Having now been writing Hadoop jobs for coming up on a year, I will say -- they are tricky to write and debug, and when they run into trouble in the real world, it can be quite hard to figure out what happened. But I don't really see these GUI tools as making much of a difference -- they may shorten the time to learn how to launch a job in the first place, but I don't see them helping you much in diagnosing what happened when you poured 10 gigs of log files through a job flow running on 100 nodes, and ended up with a result with some errors in it.

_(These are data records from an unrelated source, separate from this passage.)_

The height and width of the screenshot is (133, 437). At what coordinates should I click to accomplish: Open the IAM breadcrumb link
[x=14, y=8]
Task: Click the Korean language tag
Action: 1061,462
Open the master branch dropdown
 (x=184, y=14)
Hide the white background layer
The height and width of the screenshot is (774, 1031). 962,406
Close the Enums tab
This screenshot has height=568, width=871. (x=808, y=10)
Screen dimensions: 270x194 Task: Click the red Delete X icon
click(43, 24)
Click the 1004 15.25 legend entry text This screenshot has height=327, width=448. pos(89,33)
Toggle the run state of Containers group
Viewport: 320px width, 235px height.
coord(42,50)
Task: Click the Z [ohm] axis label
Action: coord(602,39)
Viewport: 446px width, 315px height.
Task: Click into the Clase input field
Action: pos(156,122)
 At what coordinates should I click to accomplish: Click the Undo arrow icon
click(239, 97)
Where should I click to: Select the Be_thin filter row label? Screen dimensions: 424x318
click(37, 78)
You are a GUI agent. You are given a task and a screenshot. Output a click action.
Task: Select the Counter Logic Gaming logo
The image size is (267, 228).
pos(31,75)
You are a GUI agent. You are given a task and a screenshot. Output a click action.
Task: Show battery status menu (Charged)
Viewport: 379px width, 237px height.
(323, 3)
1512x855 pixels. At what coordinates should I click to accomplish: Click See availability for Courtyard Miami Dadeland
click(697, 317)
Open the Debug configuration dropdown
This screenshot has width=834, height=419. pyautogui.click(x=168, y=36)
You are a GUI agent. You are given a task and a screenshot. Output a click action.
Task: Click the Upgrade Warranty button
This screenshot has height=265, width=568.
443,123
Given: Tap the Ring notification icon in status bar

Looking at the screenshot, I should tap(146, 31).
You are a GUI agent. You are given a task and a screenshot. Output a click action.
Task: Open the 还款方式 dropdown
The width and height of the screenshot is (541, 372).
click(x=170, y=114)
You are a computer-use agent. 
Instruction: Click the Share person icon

It's possible that I'm somewhat biased, because our usage of Hadoop has (so far), been all about setting up recurring jobs, rather than one-time or ad-hoc queries.
But, in general, the "build higher-level languages on top of MapReduce" theme seemed much more promising to me than the "make submitting jobs prettier" one.
(okay, I sound grumpy to myself -- if you end up looking over my shoulder 2 months from now, and I'm clicking around in Cloudera Desktop, I encourage you to mock me wholeheartedly).
Also sat in on a few presentations that focused more on the admin side -- e.g. a barrage of extremely useful tips from Ed Capriolo, of About.com, on how to monitor your cluster's health (he promised to post his slides online, which I would absolutely recommend checking out -- I think he's packaged up some nagios + cacti scripts and configs so that others can download them and get going right away. I just googled some and found his Join the Grid project -- that may be the source).
Overall, it was an excellent day -- a lot of excitement in the room, a real buzz of energy.